Así ocurrió. El paquete había llegado correctamente y sin encontronazos. Qué bien nos quedaba todo cuando actuábamos en comandita, desde que él tuvo uso de razón y a lo largo de los años. Aliviados, Manuel y yo juramos no levantar más liebres con nuevos envíos. Que aquí las liebres éramos nosotros.
Prefirió no emplazar el panel en el tejado, por no llamar la atención del típico helicóptero cabrón al que quizá un día le diera por sobrevolar la comarca. Metió la placa en el sobrado, asomando apenas por el ventano orientado al sur. Tiró cable hasta la planta baja, con escala en la alcoba por si una noche quería leer en la cama. El abandono de décadas de la vivienda facilitó el calado de orificios para pasar el cobre.
Al ponerse el sol, Manuel encendía su lámpara y hacía su poco de vida nocturna. Debía acordarse de cerrar antes los contrafuertes de las ventanas, para que la luz no fuera visible desde el exterior. Había vanos que los habían perdido, o que nunca los tuvieron.

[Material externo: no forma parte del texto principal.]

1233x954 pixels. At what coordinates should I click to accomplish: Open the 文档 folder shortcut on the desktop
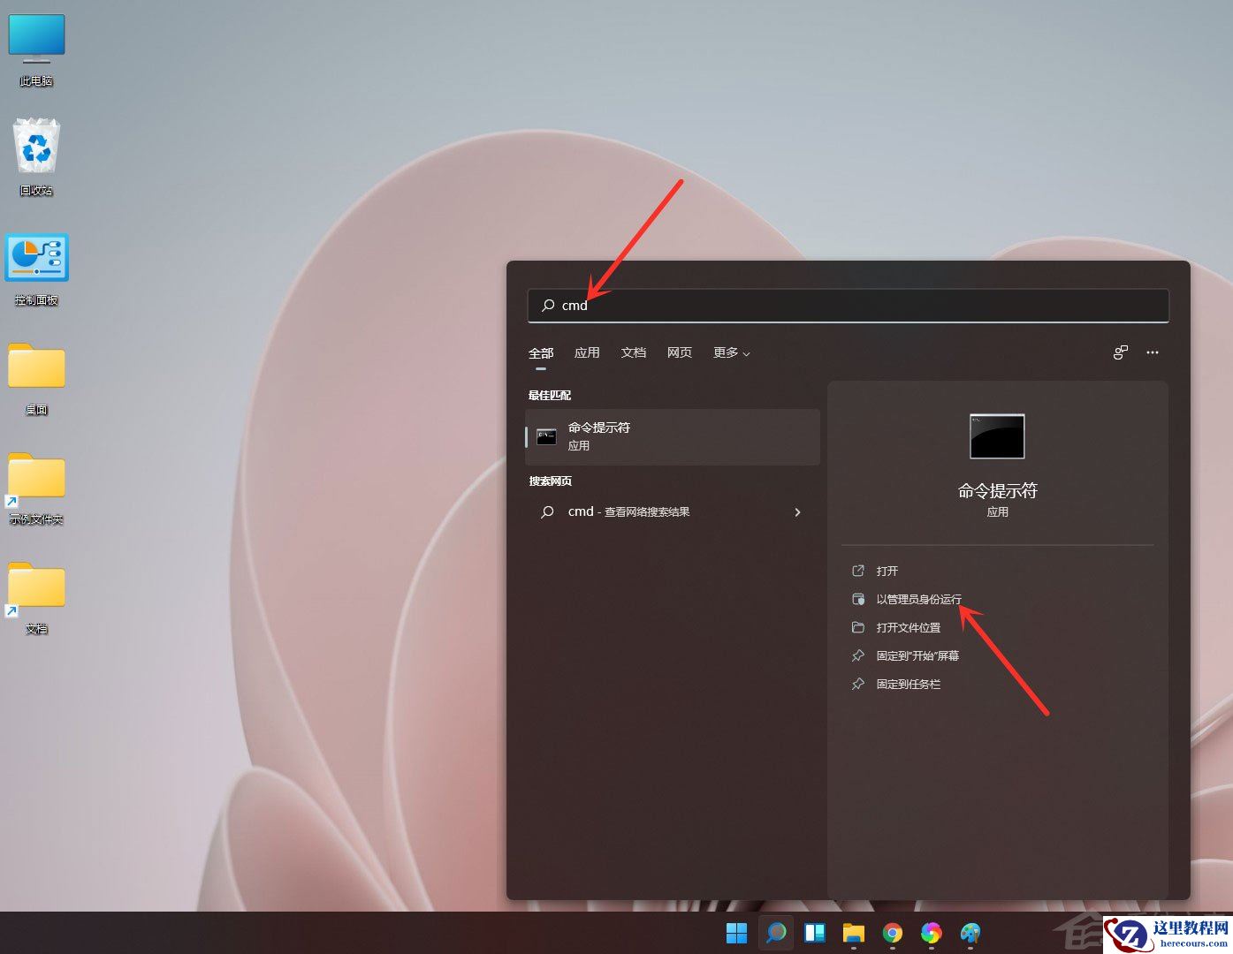pos(36,587)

Pero el habitante se fabricó unos nuevos con el cartón de la caja de seis briks de leche del Lidl. Los fijaba con la cinta aislante que tuvimos la inspiración de incluir en el paquete de SEUR.
8
La madriguera en la que Manuel plantó pica no era así como muy atractiva. Pero él tendía a ver acogedor el alrededor en el que cayera. Propendía a la conformidad con el entorno, sin importarle sus notas escópicas o ambientales. Eso que se ahorraba en decoración, atrezo y luminotecnia. Funcionaba de cámara para adentro, por lo que el aspecto del plató le era de relevancia muy relativa. La vetusta casa nueva ofrecía además algo insólito para él: sitio. Qué de metros, cuadrados y cúbicos. Manuel corría a veces por el pasillo, sólo para ver cómo era hacerlo bajo techo propio. Siempre había una estancia más de lo que recordaba, en su recuento mental de habitaciones.
Vivir varado en Zarzahuriel debía de tener sus débitos, sus incomodidades y sus sevicias. Pero mejor aquello que estar donde los teleoperadores, trabajando a favor de que a un ciudadano comunitario le sorbieran el dinero por la vía de la fraudulencia descarnada. Mejor aquello que estar en su pieza de la calle Montera, desechando la idea de meter en casa alfombras demasiado gruesas para no tener que ir dando con la cabeza en el techo. Y como recordaba Montera, recordaba su portal, mucho antes que la cajita en la que moraba. Recordaba su cámara de vídeo, mucho antes que sus apliques. Recordaba el poco de rojo que punteó el cuello del antidisturbios, mucho antes que nada. Qué bien se estaría sin esas sombras paseándose por las cercanías. Preferir no pensarlo, optar por no.